DOI: 10.7554/elife.84988 ISSN: 2050-084X

Plant secondary metabolite-dependent plant-soil feedbacks can improve crop yield in the field

Valentin Gfeller, Jan Waelchli, Stephanie Pfister, Gabriel Deslandes-Hérold, Fabio Mascher, Gaetan Glauser, Yvo Aeby, Adrien Mestrot, Christelle AM Robert, Klaus Schlaeppi, Matthias Erb
  • General Immunology and Microbiology
  • General Biochemistry, Genetics and Molecular Biology
  • General Medicine
  • General Neuroscience

Plant secondary metabolites that are released into the rhizosphere alter biotic and abiotic soil properties, which in turn affect the performance of other plants. How this type of plant-soil feedback affects agricultural productivity and food quality in the field in the context of crop rotations is unknown. Here, we assessed the performance, yield and food quality of three winter wheat varieties growing in field plots whose soils had been conditioned by either wild type or benzoxazinoid-deficient bx1 maize mutant plants. Following maize cultivation, we detected benzoxazinoid-dependent chemical and microbial fingerprints in the soil.

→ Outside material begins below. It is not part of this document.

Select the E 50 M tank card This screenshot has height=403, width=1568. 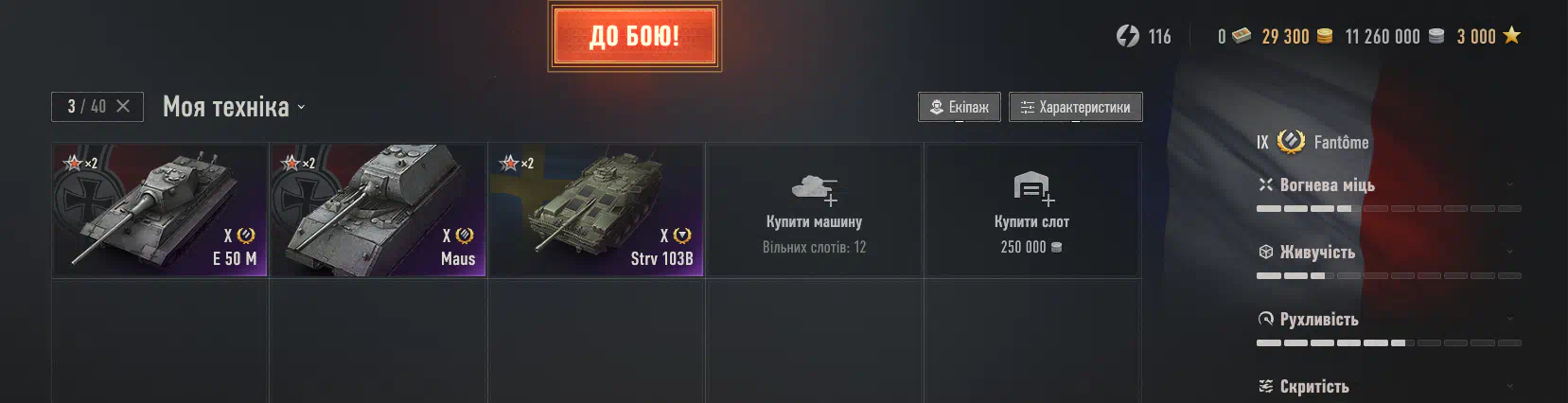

The benzoxazinoid fingerprint was still visible during wheat growth, but the microbial fingerprint was no longer detected. Wheat emergence, tillering, growth, and biomass increased in wild type conditioned soils compared to bx1 mutant conditioned soils. Weed cover was similar between soil conditioning treatments, but insect herbivore abundance decreased in benzoxazinoid-conditioned soils. Wheat yield was increased by over 4% without a reduction in grain quality in benzoxazinoid-conditioned soils. This improvement was directly associated with increased germination and tillering. Taken together, our experiments provide evidence that soil conditioning by plant secondary metabolite producing plants can increase yield via plant-soil feedbacks under agronomically realistic conditions. If this phenomenon holds true across different soils and environments, optimizing root exudation chemistry could be a powerful, genetically tractable strategy to enhance crop yields without additional inputs.